A) can be completed within a few hours. (as the repair is going to be done outdoor)
B) doesn't involve wet sanding (I know, wet sanding may give a better result but I am new to detailing and prefer to avoid sanding if i can)

So, here is the three products I am seeking advice on please:

1) Dr ColourChip: http://www.drcolourchip.co.uk/
2) Chipex uk: http://www.chipex.co.uk/
3) Manifature touchup paint and leveler fluid/Blob eleiminator (Something like Langka) http://www.frost.co.uk/langka-paint-chip-repair-kits.html

The first two methods, (The Dr ColourChip and Chipex) can be finished in less than 2 hours and looks like no abrasive is used but is too good to be true? one drawback is they don't use manufacture paint so it may not be the "exact" colour match

If I want to use the traditional manufacture touch up paint, the only leveling fluid I could find is Langka. Unlike DrColour and Chipex, Langka is not a fluid it is more creamy and involves some rubbing... Any experience with Langka please? Is there any other alternative blob eliminator available?

Other questions:

- for degreasing the area, I do have white and methylated spirit, anyone of them will do the job or i better IPA or lighter fluid?
- for this door chip, is it ok not use primer ? (Primer would need a day to dry and also needs sanding)
- should I wait a few more weeks for the car factory paint to "cure" before I do the touchup or it is better to fix chips as soon as possible?

Regards

A


----------



## Kriminal (Jan 11, 2007)

Dr Colorchip : I used this on a previous car, and it took a few practice attempts to get it right. So although the video you will have seen makes it look like it's a piece of cake using these products, don't be fooled! However, the paint did do the trick; was a great match, and good advice with the product.

Chipex : Currently using this on the Beemer. Good colour match, although being difficult with having a metallic colour! The product doesn't remain as long as Dr Colorchip's did, as it does seem to wear away with time. Personally wouldn't recommend this product, just on that one reason.

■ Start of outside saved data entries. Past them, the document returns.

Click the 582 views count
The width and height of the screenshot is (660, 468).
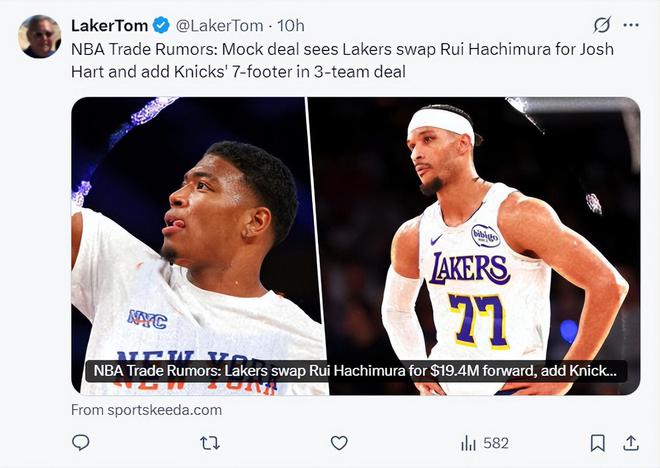496,442
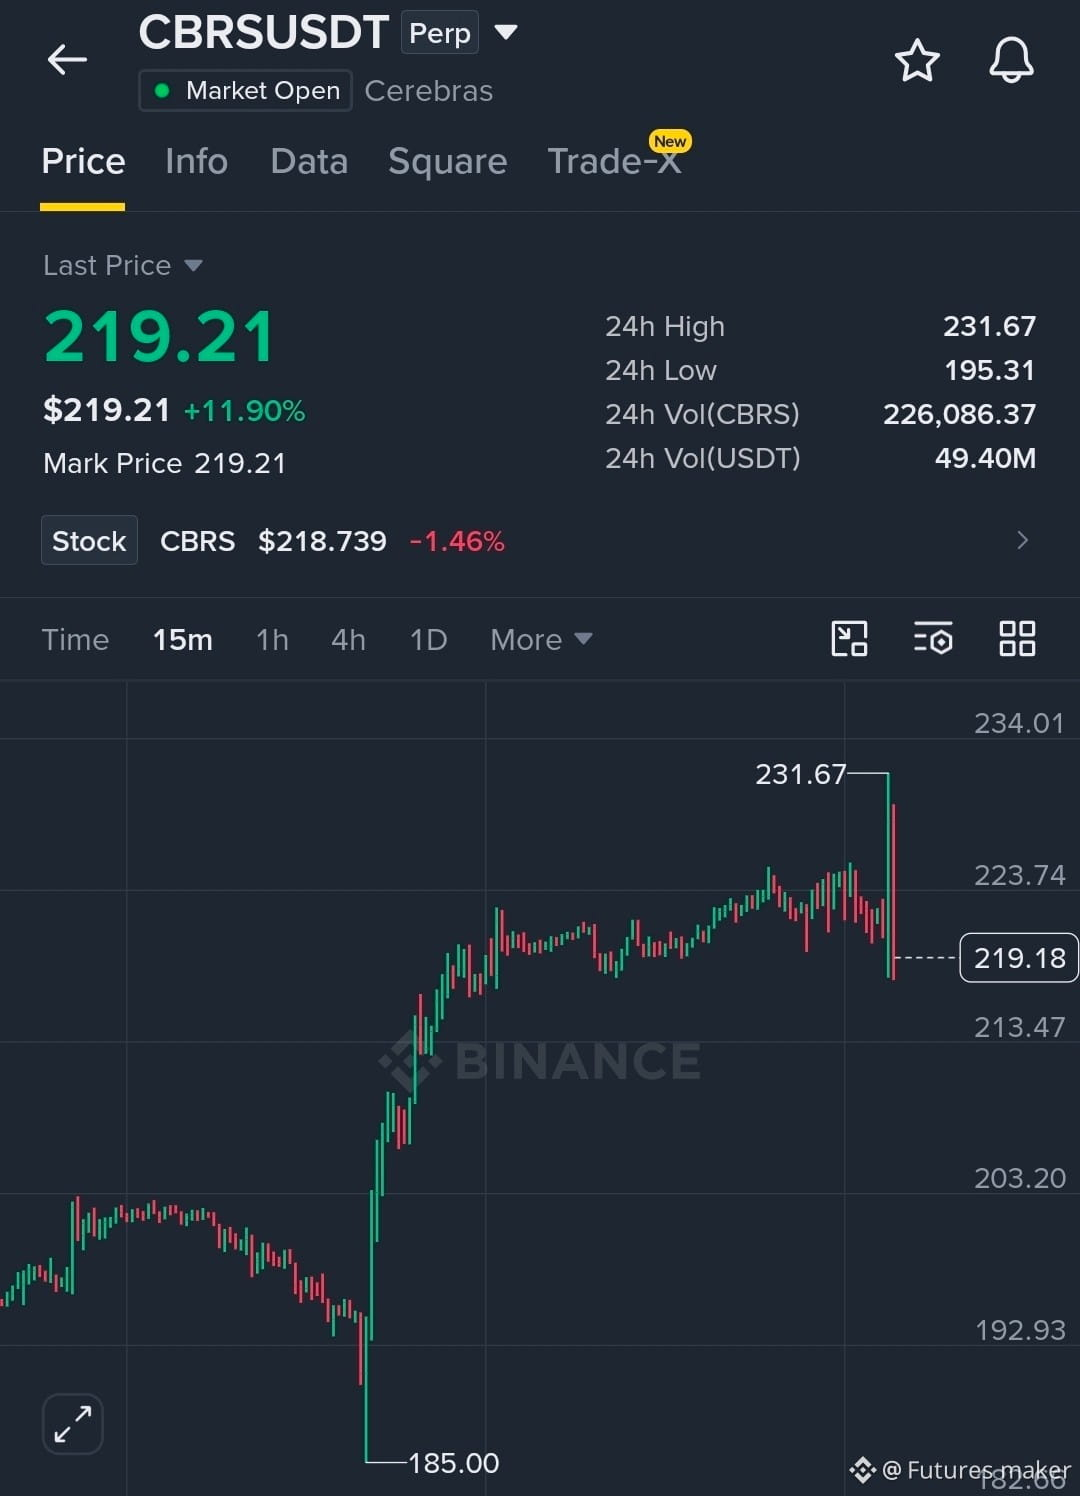Add CBRSUSDT to favorites with star
This screenshot has width=1080, height=1496.
(x=916, y=60)
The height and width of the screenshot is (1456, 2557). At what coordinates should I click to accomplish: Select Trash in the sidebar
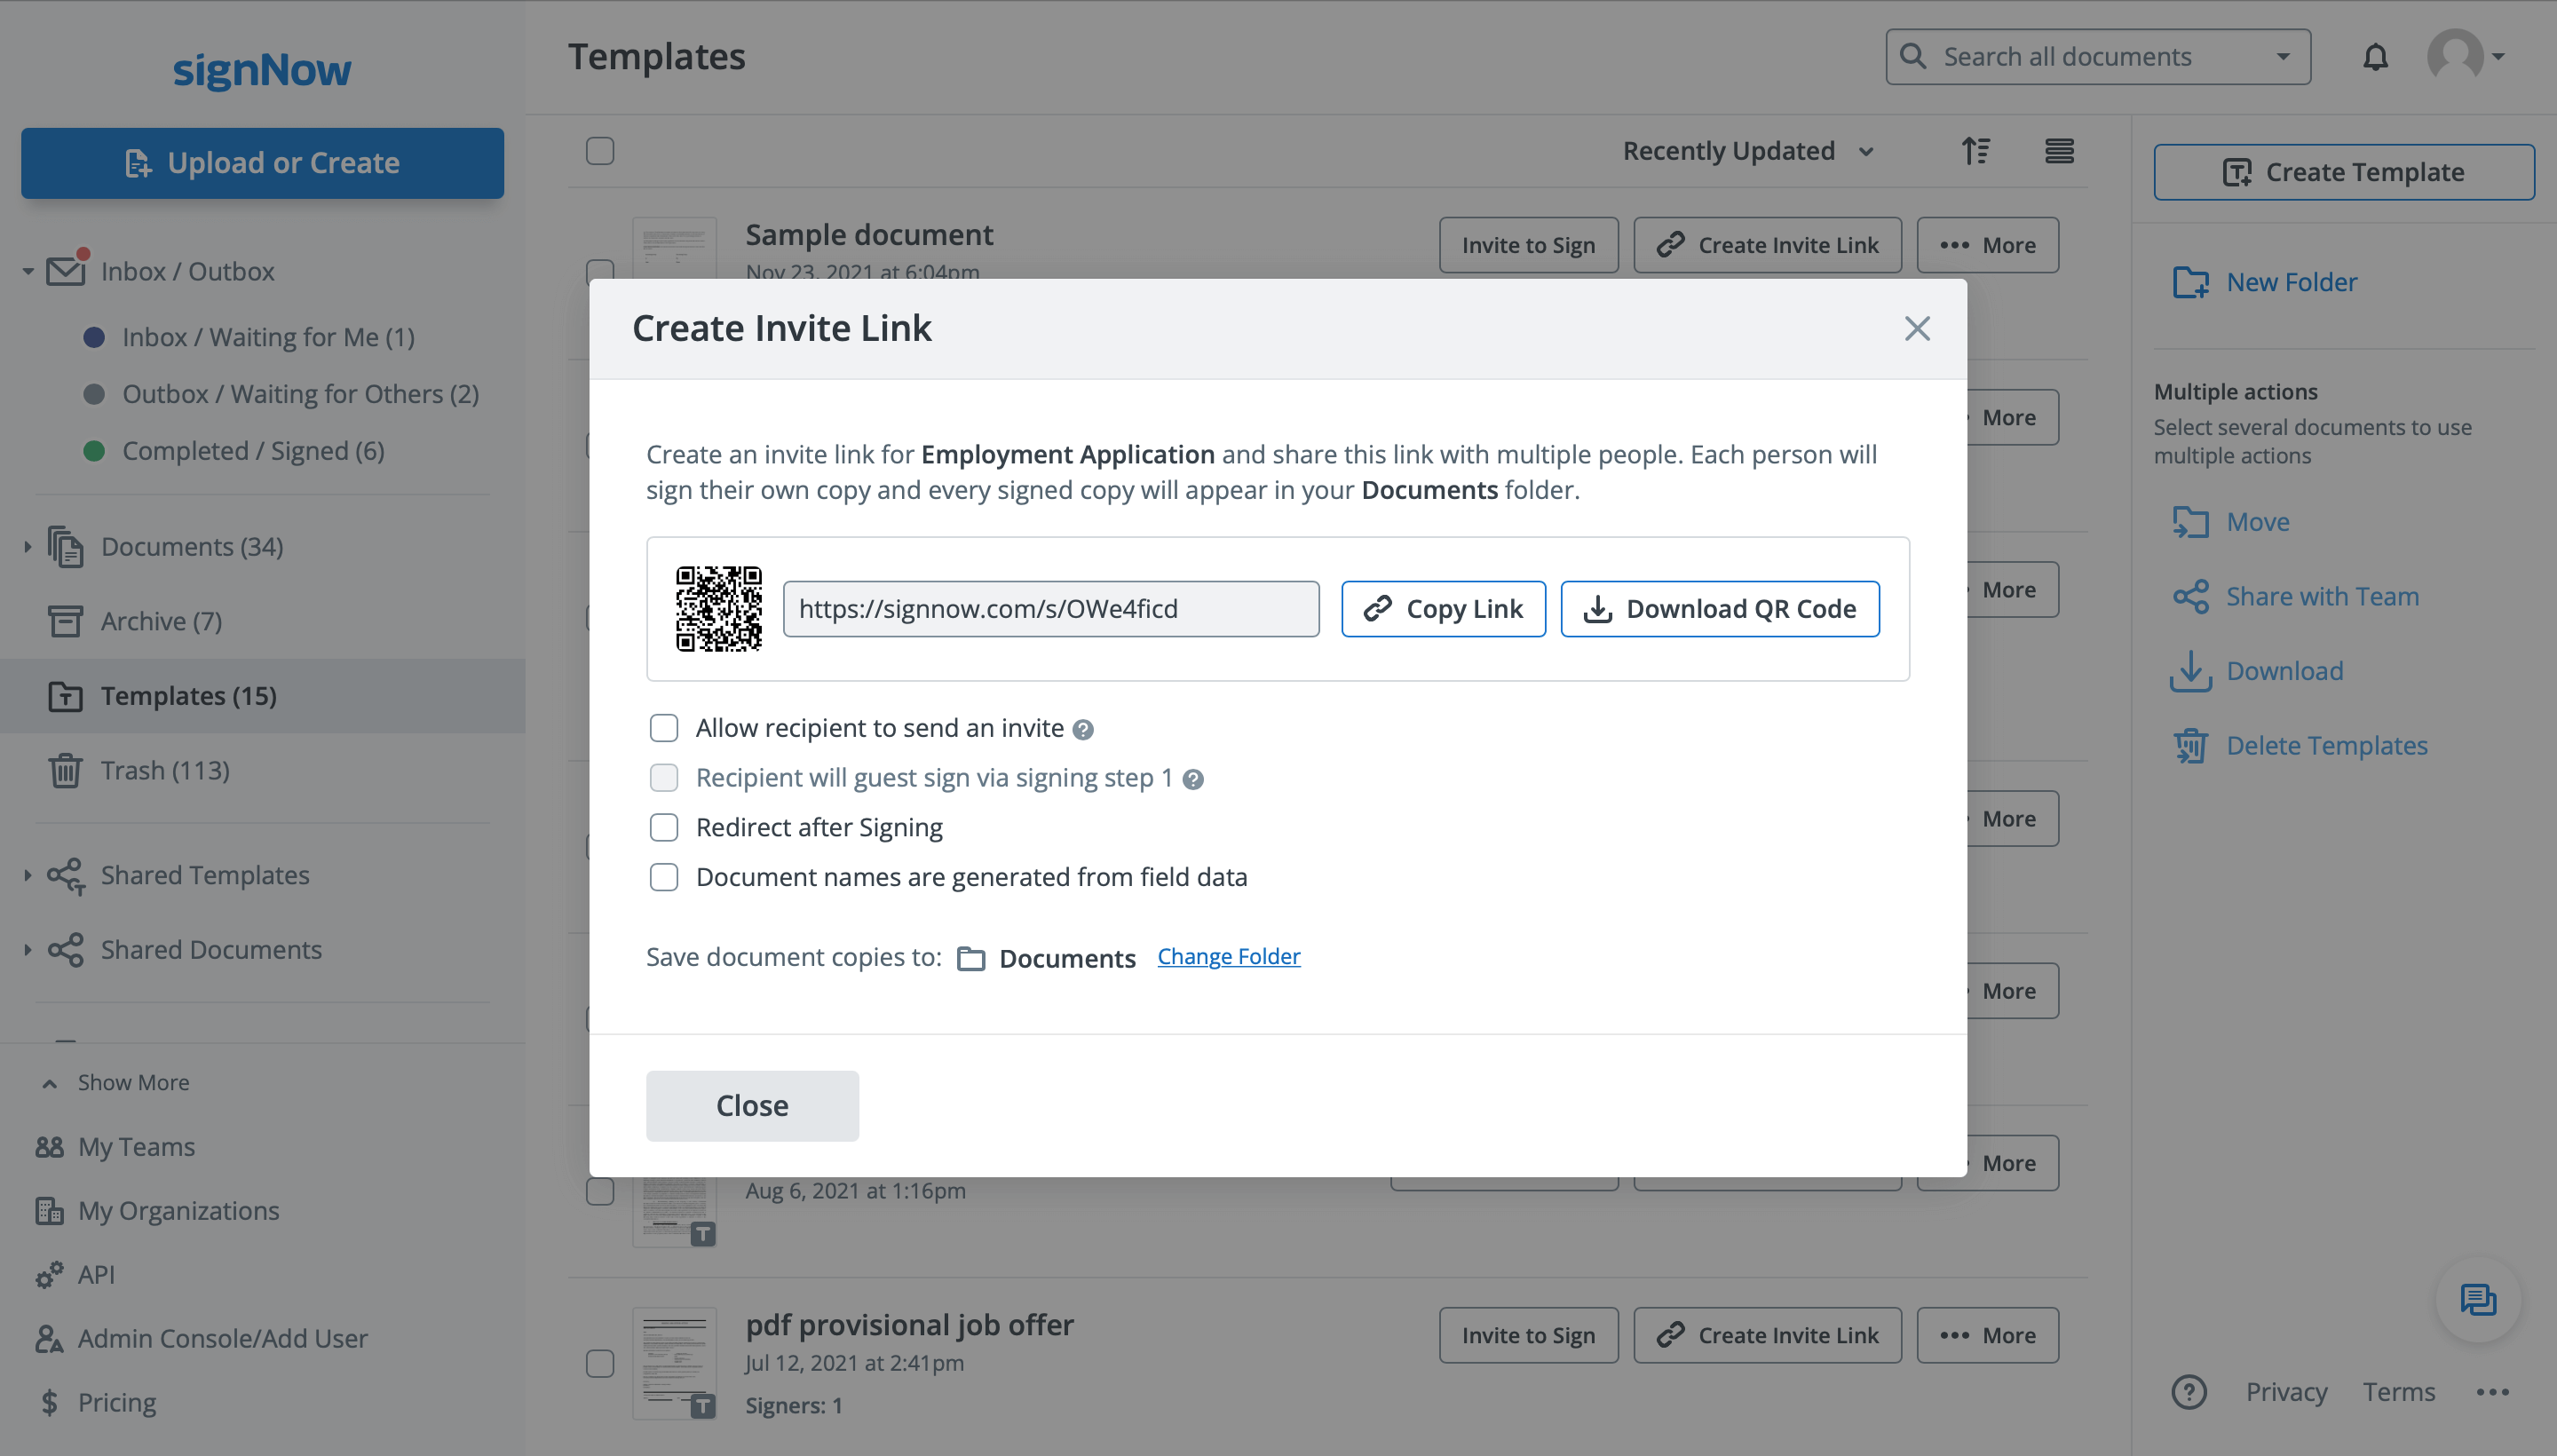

Manufacturer's paint + Langka : well, I haven't used any Langka, so it would be unfair of me to say any more on this. The one thing I will comment on is that I currently use the Manufacturer's paint (having given up with Chipex), and just leave it until it's cured, and THEN polish back with cutting polishes. This saves me having to attempt any sanding, which like yourself I'm not keen on (not having the confidence to do so).

So, as a final comment : I can assure you this will NOT take just a couple of hours, whichever method you choose, as mistakes will be made at first-time-attempts; or as I like to say, learning processes will be made. Patience will always be your best friend when car detailing  :thumb:


----------



## craigeh123 (Dec 26, 2011)

Get a touch up stick from the dealer , mix the base and lacquer 50 50 use a fine artists brush and touch it in . Build it up then polish it back


----------



## Harry Kovert (Apr 5, 2014)

craigeh123 said:


> Get a touch up stick from the dealer , mix the base and lacquer 50 50 use a fine artists brush and touch it in . Build it up then polish it back


I've tried mixing the base and laquer on the OEM touch up paint for my BMW and it very quickly clots for want of a better phrase. Should I be using a little thinner to counteract this?

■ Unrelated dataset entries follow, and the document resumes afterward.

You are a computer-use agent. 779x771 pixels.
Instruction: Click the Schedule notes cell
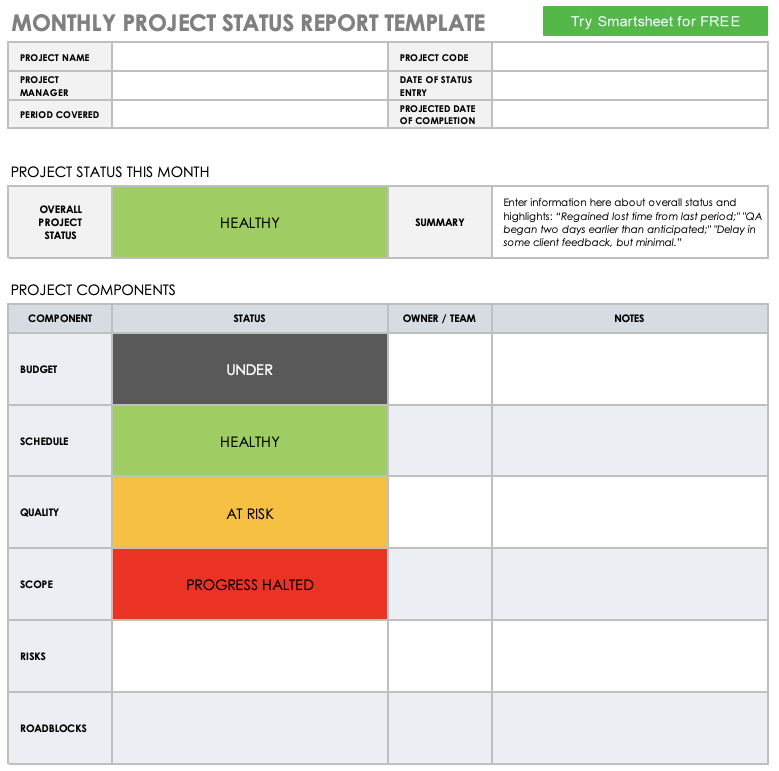(x=630, y=441)
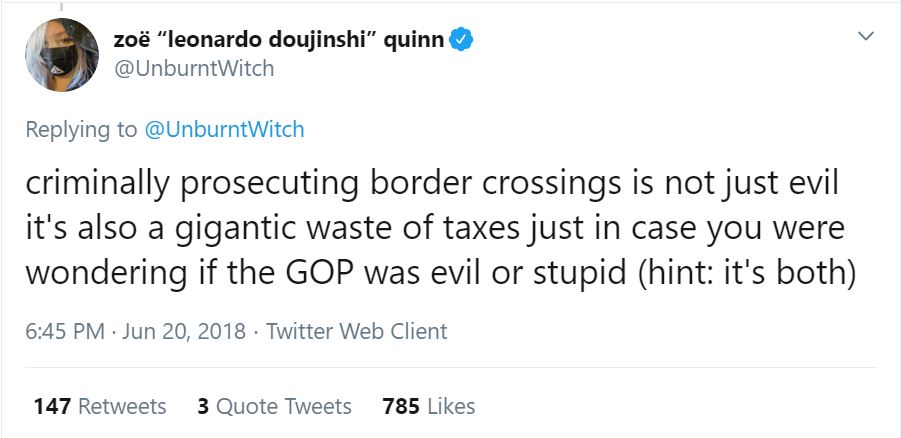Viewport: 901px width, 438px height.
Task: Click the number 785 beside Likes
Action: click(x=401, y=406)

Apologies in highjacking the thread


----------



## Guest (May 5, 2014)

Kriminal said:


> Chipex : Currently using this on the Beemer. Good colour match, although being difficult with having a metallic colour! The product doesn't remain as long as Dr Colorchip's did, as it does seem to wear away with time. Personally wouldn't recommend this product, just on that one reason.
> 
> So, as a final comment : I can assure you this will NOT take just a couple of hours, whichever method you choose, as mistakes will be made at first-time-attempts; or as I like to say, learning processes will be made. Patience will always be your best friend when car detailing  :thumb:


Totally agree with this. I've used Chipex and won't be using it again and, if you're not happy sanding, it will take you a few days, not hours. to fix that to even a half decent standard.


----------



## 7and911 (Mar 2, 2014)

Kriminal, Thank you for your comment.... What cutting polish you use and could it be used manually (don't have a machine polisher but happy to buy one if needed)... Errmm, I have a pad that could be attached to an elecrtic drill, would this be helpful in car painting or too risky to use?



craigeh123 said:


> Get a touch up stick from the dealer , mix the base and lacquer 50 50 use a fine artists brush and touch it in . Build it up then polish it back


My car colour is white non metallic. I don't think there is a lacquer layer on top... How would I be sure if it has a lacquer layer or not?...


----------



## rich9 (Jan 28, 2014)

All cars these days are basecoat with lacquer.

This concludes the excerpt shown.